Aetna also announced a four-year reinsurance agreement with Vitality Re IV Limited, a newly-formed special purpose insurance company based in the Cayman Islands in January. The transaction is expected to release capital held with respect to Aetna's commercial group health business, thereby effectively meeting the risk-based capital requirements set by state regulators.
Also, to return more value to shareholders, in February, the Board authorized Aetna to buyback additional $750 million shares.
Aetnais aggressively looking to generate incremental fee revenues from Accountable Care Solutions (ACO). On Mar 11, 2013, Aetna announced the formation of an ACO with ProHealth Physicians, Inc. Previously, in January, the company agreed to form an ACO with Texas Health Resources.

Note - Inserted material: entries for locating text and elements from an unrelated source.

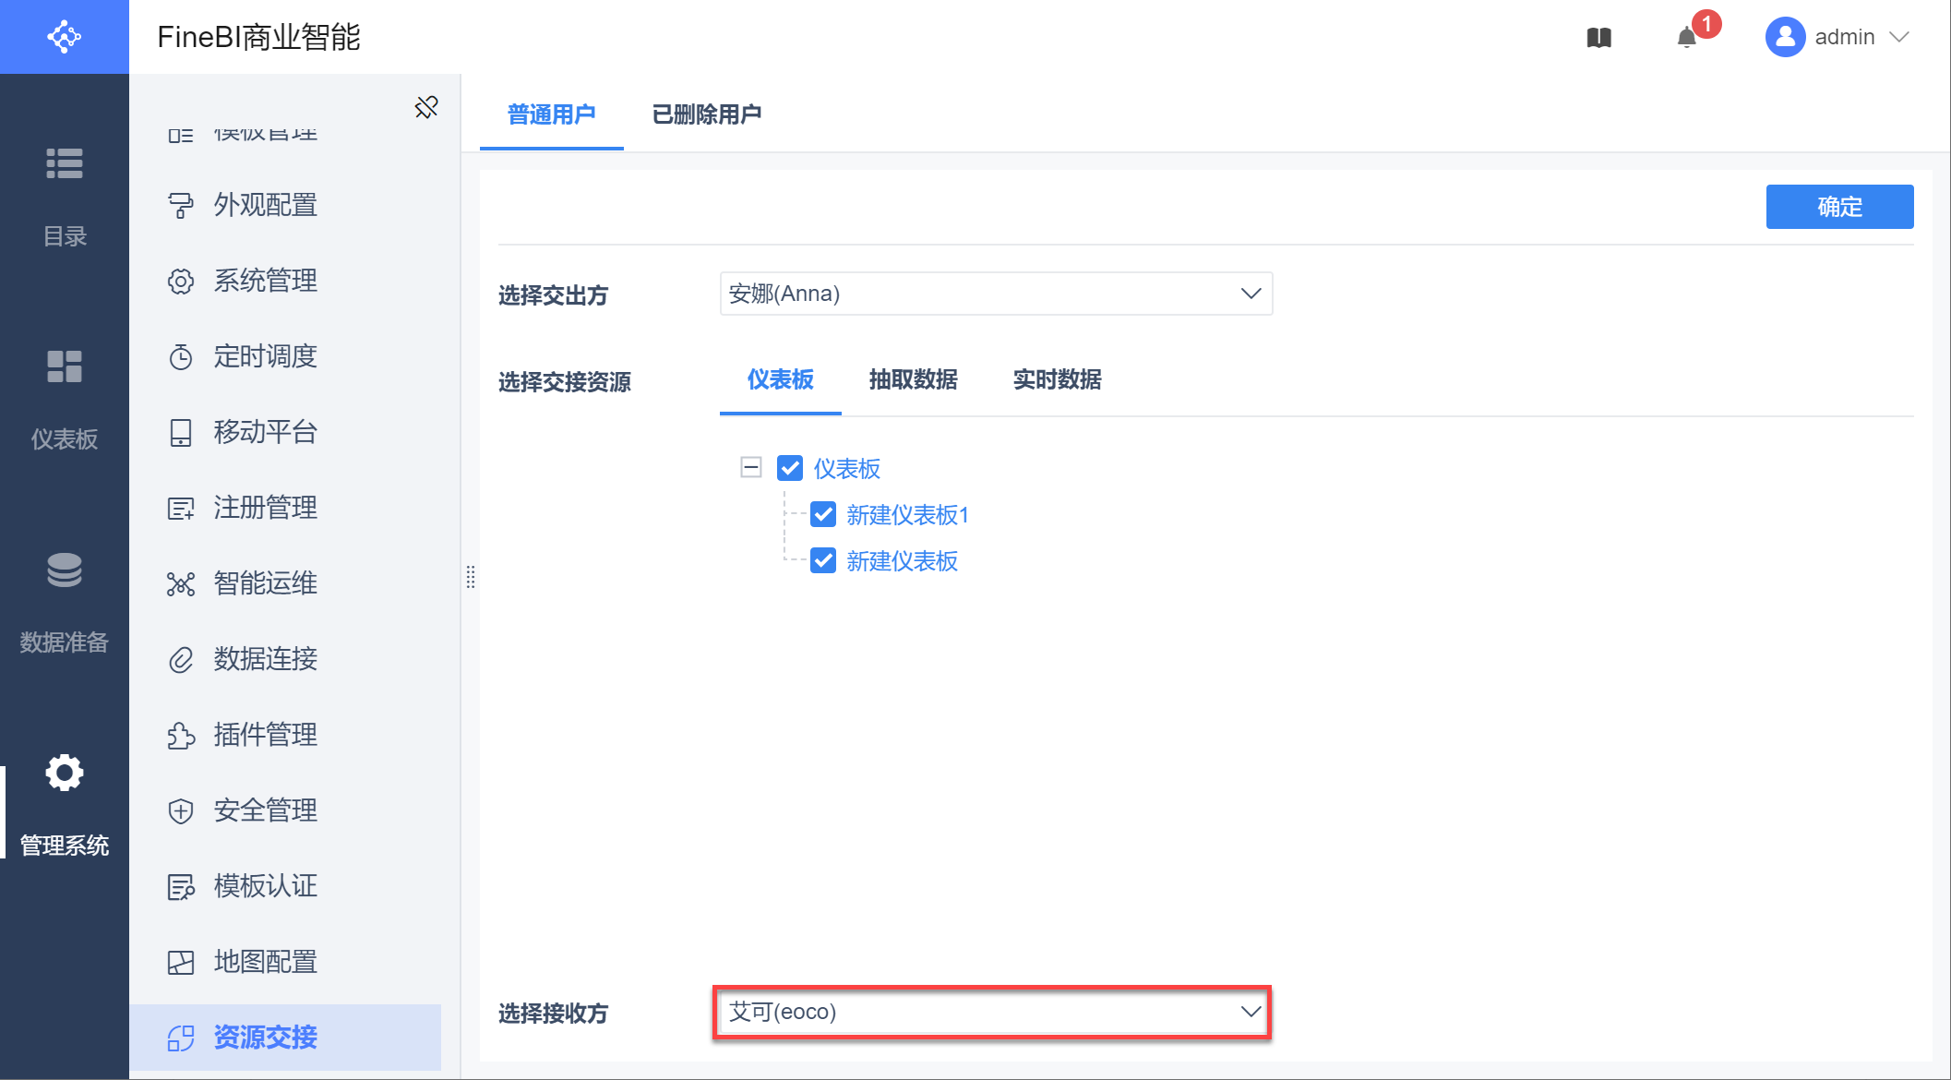Click the 确定 confirm button
The width and height of the screenshot is (1951, 1080).
[1838, 207]
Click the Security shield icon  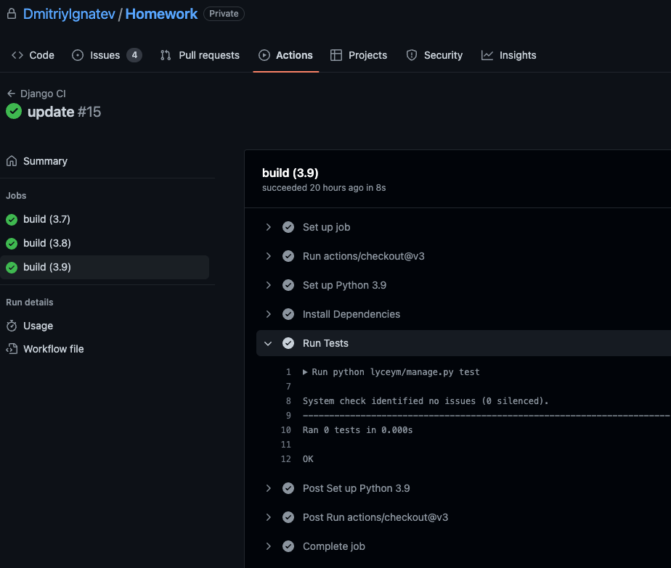pos(412,55)
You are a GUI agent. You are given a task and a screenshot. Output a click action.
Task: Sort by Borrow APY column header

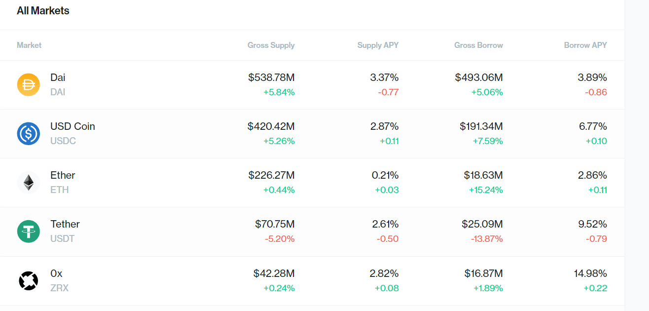click(x=585, y=45)
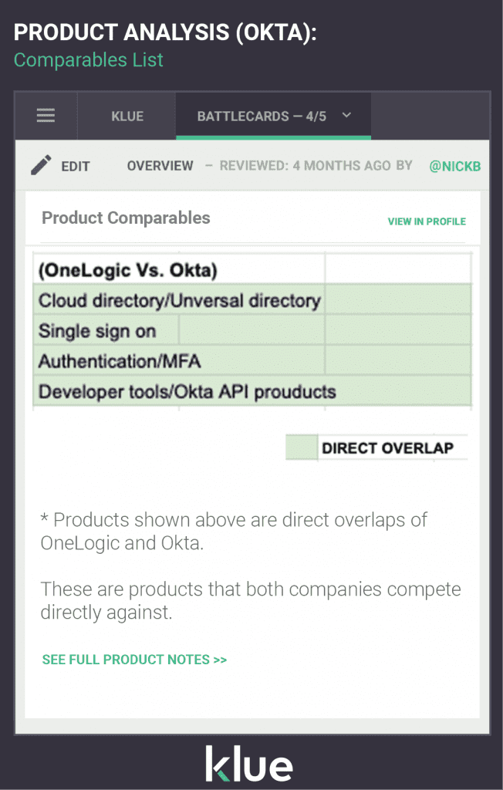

Previously, Aetna reported positive earnings surprise in 2 of the 4 quarters in 2012, with an average beat of 3.53%. The Zacks Consensus Estimate for the company’s first quarter of 2013 is currently pegged at $1.40 per share, representing a year-over-year increase of 4.64%. Aetna guided FY13 operating earnings per share to a minimum of $5.40.
The valuation of Aetna looks attractive. The shares are trading at a 7.4% premium to peer group average on a price-to-book value basis and at a discount of 16.1% on a price-to-earnings. The return on equity of 16.9% is 37.4% higher than the peer group average of 12.3%.
Aetna carries a Zacks Rank #2 (Buy). Another healthcare stock worth considering is Health Net Inc. (HNT) – Zacks Rank #1 (Strong Buy).